Context
Cricket based datasets are not readily available for analysis on most of the portals. Hence, an effort to provide test match data for 2200+ tests after cleaning it for very special cases.
Content
The columns are -
MatchKey (Unique key for each match calculated by me)
BattingTeam
Score (made by BattingTeam in that innings)
Wickets (lost by the batting team at end of innings)
InningsResult (for the Batting team, whether they declared or not in that innings)
Overs (bowled by Opponent/ faced by Batting team)
RPO (Run Rate per Over) = Score/Overs
Lead (Overall match lead by Batting team till that innings end)
Inns (Innings number for each match).
Result (with respect to Batting team)
Opposition (the bowling team in that innings)
HostCountry (where the match was played)
StartDate (of the test match)
An over has 6 balls to be bowled.
The decimal value in overs represents number of balls bowled in the last over. So maximum value of decimal place can be 0.5 whereas 0.6 gets converted to 1.

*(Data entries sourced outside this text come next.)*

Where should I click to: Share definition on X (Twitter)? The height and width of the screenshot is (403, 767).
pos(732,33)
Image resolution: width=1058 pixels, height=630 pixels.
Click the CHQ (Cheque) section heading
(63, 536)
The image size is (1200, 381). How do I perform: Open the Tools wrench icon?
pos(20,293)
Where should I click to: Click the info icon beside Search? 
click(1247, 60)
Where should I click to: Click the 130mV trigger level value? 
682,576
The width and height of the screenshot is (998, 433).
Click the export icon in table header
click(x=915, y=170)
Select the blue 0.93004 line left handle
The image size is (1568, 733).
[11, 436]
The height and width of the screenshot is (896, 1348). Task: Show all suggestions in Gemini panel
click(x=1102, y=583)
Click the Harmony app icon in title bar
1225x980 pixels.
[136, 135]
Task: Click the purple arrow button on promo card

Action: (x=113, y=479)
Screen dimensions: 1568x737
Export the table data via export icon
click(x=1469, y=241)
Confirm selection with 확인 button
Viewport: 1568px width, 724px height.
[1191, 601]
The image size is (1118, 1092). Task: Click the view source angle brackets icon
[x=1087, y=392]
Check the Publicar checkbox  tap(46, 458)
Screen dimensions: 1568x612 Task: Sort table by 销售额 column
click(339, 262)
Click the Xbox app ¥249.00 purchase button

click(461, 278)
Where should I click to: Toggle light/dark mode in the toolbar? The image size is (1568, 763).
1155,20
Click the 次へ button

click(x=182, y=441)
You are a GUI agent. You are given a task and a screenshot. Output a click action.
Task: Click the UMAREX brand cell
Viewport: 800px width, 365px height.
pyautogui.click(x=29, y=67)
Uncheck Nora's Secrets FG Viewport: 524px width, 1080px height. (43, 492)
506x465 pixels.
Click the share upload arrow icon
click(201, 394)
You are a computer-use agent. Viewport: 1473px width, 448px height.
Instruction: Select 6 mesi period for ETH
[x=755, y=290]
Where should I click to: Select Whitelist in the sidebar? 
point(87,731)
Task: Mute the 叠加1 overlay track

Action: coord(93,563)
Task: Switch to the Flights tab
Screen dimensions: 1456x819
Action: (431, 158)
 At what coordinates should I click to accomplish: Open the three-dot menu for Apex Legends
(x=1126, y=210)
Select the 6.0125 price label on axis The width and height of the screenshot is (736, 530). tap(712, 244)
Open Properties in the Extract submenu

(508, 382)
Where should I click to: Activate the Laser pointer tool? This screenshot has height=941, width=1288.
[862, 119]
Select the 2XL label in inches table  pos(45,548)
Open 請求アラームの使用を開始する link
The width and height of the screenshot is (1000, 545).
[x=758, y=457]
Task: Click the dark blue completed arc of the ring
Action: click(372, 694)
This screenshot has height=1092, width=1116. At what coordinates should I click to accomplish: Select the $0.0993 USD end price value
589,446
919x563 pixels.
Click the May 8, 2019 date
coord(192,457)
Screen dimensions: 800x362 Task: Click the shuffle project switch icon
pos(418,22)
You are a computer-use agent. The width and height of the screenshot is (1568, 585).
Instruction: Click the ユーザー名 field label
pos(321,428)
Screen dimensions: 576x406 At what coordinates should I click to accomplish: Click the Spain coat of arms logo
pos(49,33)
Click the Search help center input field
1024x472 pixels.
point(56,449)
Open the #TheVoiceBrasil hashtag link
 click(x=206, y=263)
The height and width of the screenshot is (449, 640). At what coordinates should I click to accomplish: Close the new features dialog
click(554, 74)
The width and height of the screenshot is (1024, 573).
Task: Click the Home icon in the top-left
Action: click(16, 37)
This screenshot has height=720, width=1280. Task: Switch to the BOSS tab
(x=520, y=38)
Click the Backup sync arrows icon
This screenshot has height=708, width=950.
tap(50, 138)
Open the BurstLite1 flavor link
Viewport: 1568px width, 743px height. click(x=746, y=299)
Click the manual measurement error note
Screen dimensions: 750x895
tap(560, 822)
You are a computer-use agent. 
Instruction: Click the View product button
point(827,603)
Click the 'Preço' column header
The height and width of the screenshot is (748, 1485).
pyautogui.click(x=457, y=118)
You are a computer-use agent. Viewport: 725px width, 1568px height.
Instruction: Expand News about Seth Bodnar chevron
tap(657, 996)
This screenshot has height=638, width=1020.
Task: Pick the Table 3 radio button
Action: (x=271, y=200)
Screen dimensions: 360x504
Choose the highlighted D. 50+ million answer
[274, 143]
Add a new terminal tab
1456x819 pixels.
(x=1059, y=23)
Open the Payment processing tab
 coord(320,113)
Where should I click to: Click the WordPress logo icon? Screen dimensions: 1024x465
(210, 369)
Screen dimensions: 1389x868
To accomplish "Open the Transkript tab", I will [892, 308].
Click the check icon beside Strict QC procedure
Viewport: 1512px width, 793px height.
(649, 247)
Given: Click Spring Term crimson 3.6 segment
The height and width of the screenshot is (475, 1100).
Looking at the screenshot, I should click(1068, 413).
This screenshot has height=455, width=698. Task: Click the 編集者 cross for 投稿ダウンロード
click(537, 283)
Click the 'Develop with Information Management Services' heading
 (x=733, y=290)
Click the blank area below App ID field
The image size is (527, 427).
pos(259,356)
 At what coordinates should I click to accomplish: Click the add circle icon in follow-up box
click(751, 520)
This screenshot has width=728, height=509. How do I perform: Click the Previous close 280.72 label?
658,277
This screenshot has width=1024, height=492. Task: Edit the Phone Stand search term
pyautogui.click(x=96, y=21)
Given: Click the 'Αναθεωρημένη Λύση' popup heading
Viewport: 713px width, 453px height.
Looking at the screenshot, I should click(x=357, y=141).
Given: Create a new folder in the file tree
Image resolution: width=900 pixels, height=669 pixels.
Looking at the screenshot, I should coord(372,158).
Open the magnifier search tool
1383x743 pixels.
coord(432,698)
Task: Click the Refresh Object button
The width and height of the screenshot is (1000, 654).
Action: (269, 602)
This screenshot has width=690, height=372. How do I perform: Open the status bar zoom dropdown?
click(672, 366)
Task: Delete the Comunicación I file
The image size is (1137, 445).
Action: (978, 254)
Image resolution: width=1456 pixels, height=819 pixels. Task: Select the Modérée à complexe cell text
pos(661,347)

For statistical analysis, it might be prudent to convert decimal value of overs like: 0.1 -- 0.166, 0.2 -- 0.33, 0.3 -- 0.5 and so on.
Same team may or may not play 2 continuous innings.
Inspiration
Predict match result after end of 3rd innings. In cricket, generally fans have a good idea of a likely result given the status of teams after end of 3 innings, and sometimes even after 2 innings! How about putting a probability value for each of the 3 possible result?
The scope of further tasks is enormous.